[Saved data entries]
▼▼▼

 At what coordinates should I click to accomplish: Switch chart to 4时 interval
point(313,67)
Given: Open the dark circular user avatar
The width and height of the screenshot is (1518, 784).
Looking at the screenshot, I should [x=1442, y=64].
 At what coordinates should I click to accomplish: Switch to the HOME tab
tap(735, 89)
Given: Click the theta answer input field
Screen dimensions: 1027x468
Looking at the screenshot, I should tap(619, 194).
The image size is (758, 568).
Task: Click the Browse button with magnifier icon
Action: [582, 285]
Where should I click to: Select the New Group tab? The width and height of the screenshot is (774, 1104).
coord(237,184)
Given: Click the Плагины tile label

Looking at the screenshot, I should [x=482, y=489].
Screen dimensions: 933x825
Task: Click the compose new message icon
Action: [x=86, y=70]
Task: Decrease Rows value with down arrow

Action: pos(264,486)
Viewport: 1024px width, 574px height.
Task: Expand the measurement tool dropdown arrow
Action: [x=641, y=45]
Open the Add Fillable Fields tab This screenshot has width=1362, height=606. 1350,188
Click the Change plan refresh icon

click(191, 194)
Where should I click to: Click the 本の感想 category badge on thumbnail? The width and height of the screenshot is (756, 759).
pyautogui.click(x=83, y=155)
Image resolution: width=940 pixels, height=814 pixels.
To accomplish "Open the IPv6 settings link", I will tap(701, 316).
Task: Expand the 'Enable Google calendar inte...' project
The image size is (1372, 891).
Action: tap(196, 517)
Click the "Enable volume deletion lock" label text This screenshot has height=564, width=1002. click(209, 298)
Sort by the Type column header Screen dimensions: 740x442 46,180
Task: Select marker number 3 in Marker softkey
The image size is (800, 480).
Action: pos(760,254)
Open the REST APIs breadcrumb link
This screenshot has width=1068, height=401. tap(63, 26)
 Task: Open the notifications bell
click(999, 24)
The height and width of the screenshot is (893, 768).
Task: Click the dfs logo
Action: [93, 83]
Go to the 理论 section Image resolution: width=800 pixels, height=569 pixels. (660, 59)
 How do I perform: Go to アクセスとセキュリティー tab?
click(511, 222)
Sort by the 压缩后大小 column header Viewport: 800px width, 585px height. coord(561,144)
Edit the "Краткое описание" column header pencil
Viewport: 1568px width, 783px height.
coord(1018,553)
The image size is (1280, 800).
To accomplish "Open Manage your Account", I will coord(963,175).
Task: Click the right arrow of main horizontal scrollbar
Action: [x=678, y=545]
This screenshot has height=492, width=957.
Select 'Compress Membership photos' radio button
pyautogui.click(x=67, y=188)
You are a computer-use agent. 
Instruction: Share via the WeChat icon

▲▲▲

Copy each line of the records containing the string "pixels".

_ANSWER TO THE EXERCISE_
Image resolution: width=940 pixels, height=814 pixels.
Go to the 理论 section Image resolution: width=800 pixels, height=569 pixels. (660, 59)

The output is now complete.